Data supplied section start

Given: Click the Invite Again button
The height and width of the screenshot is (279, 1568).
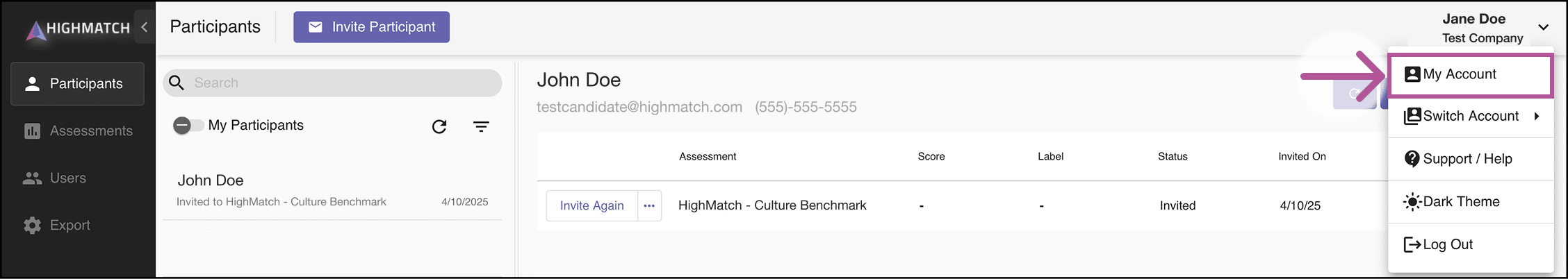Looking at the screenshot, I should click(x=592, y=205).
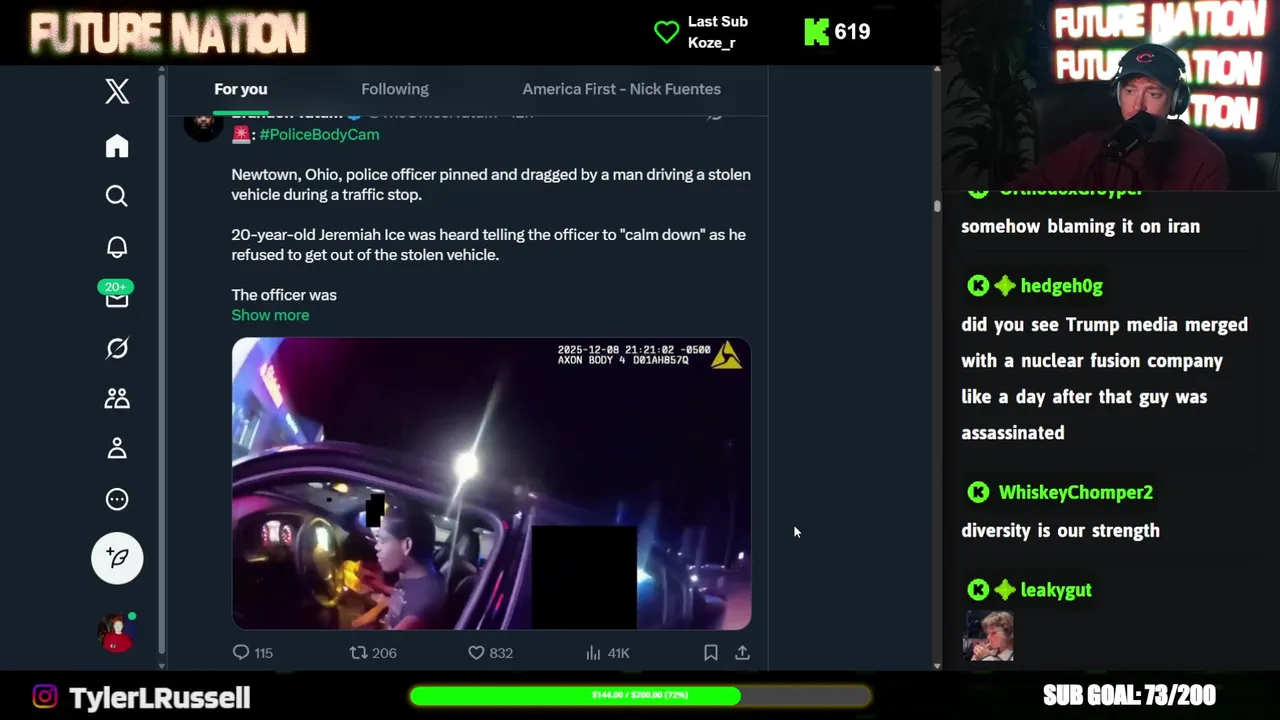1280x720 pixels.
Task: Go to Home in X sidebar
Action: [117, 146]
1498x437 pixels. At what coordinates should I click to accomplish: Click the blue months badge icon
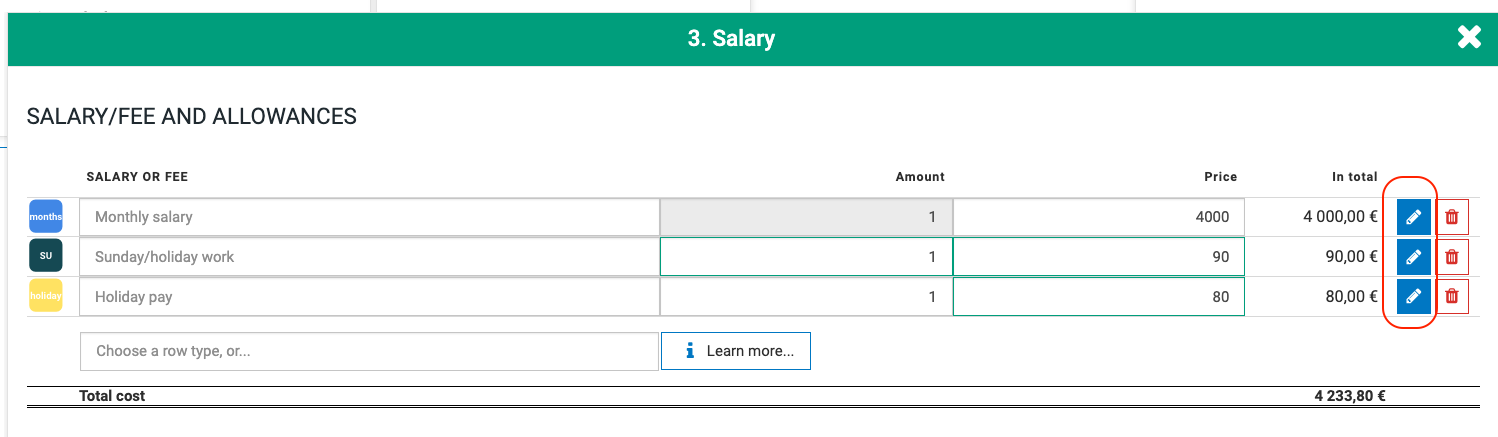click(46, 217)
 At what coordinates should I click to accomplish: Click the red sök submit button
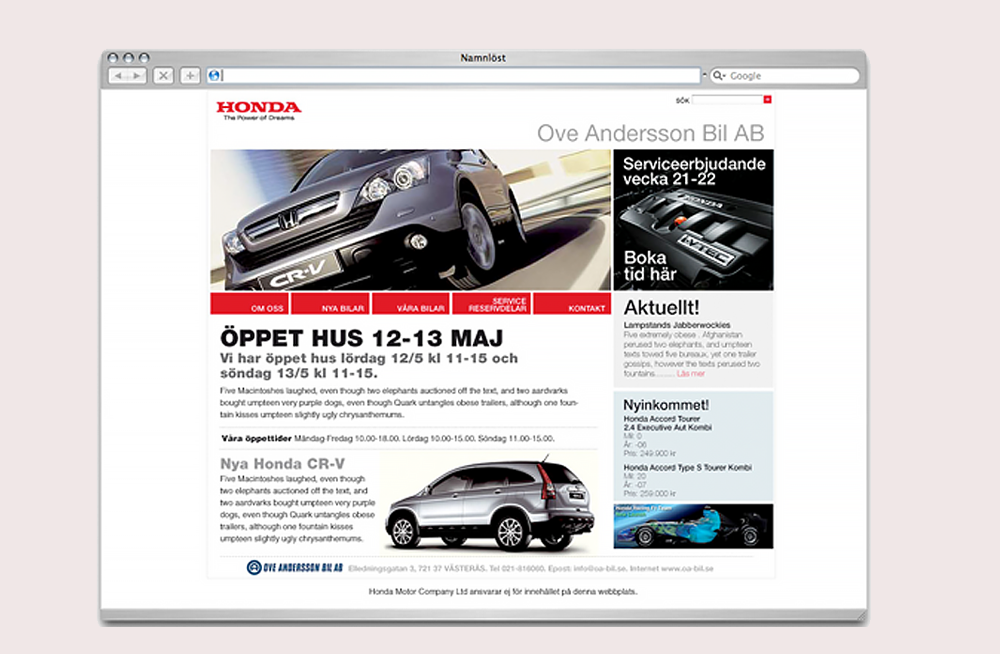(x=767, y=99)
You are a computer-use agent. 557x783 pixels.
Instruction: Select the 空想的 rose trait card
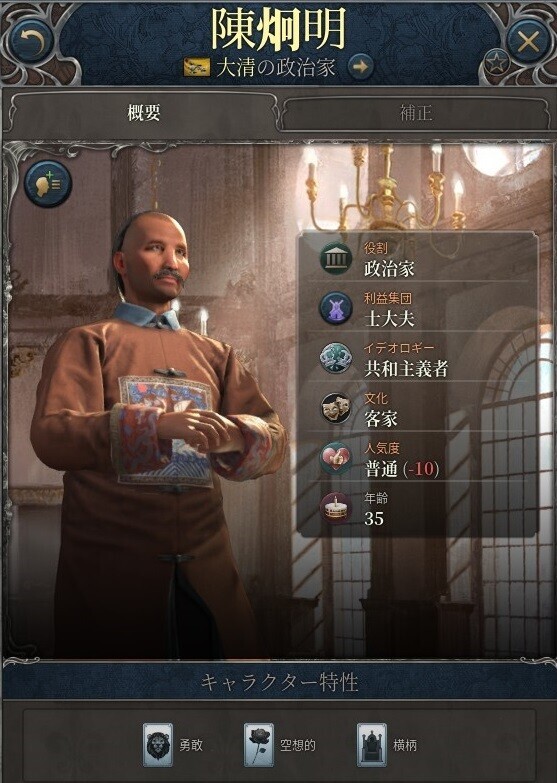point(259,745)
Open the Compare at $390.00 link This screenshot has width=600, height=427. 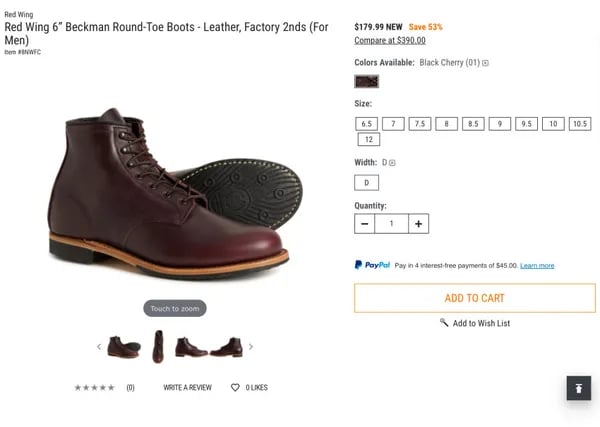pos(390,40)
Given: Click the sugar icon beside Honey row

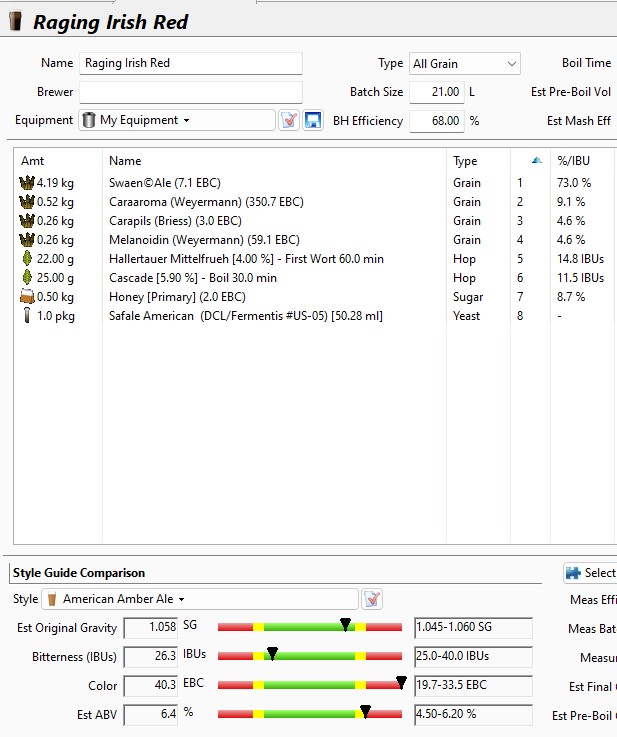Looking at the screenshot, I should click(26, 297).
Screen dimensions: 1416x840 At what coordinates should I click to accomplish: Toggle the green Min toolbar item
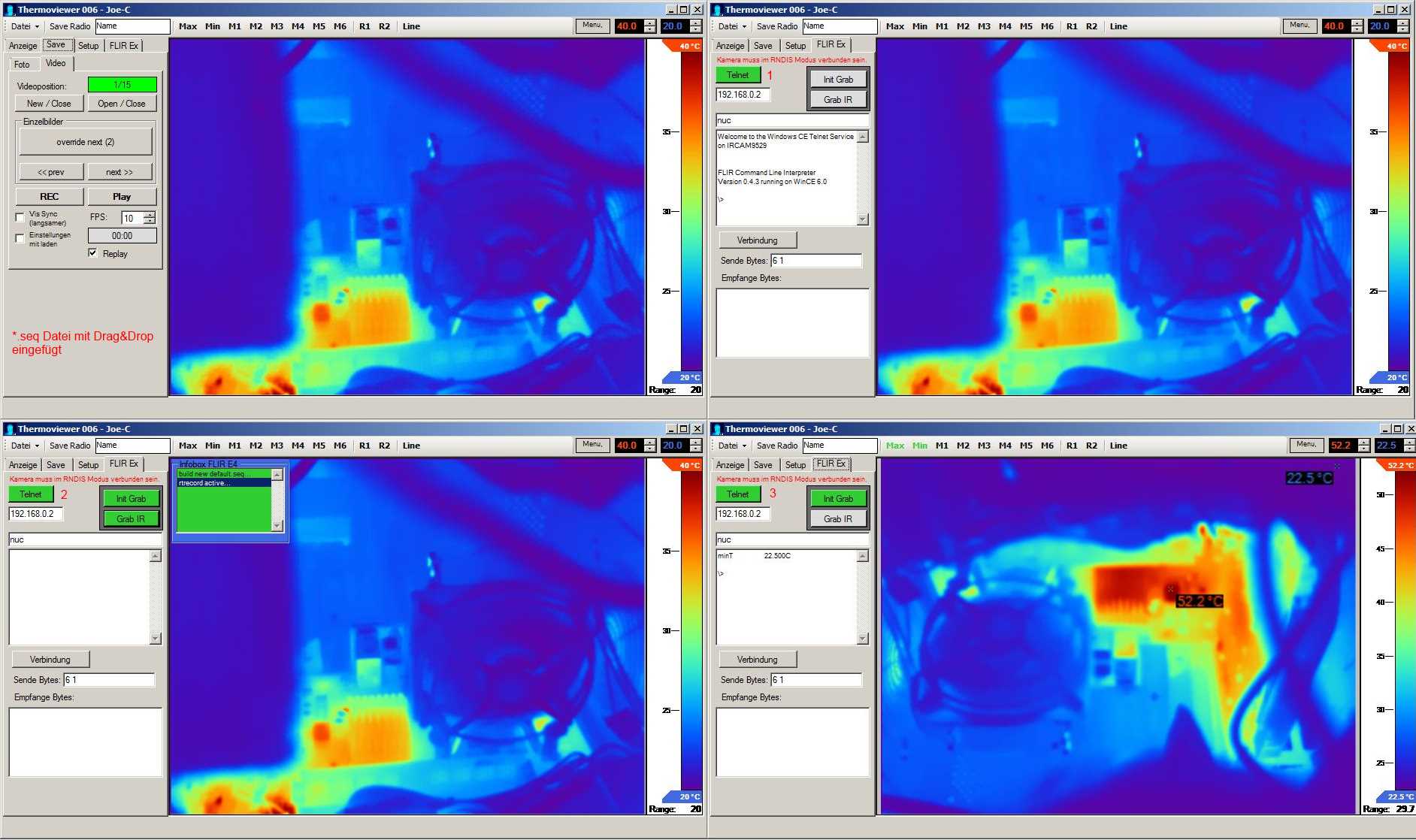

Data supplied section end

▶ **Work instruction**
Reproduce, word for word, the lines from the one containing "Given: Click the sugar icon beside Honey row" through the final line above. Leave every picture out.

▶ **Exercise answer**
Given: Click the sugar icon beside Honey row

Looking at the screenshot, I should click(26, 297).
Screen dimensions: 1416x840 At what coordinates should I click to accomplish: Toggle the green Min toolbar item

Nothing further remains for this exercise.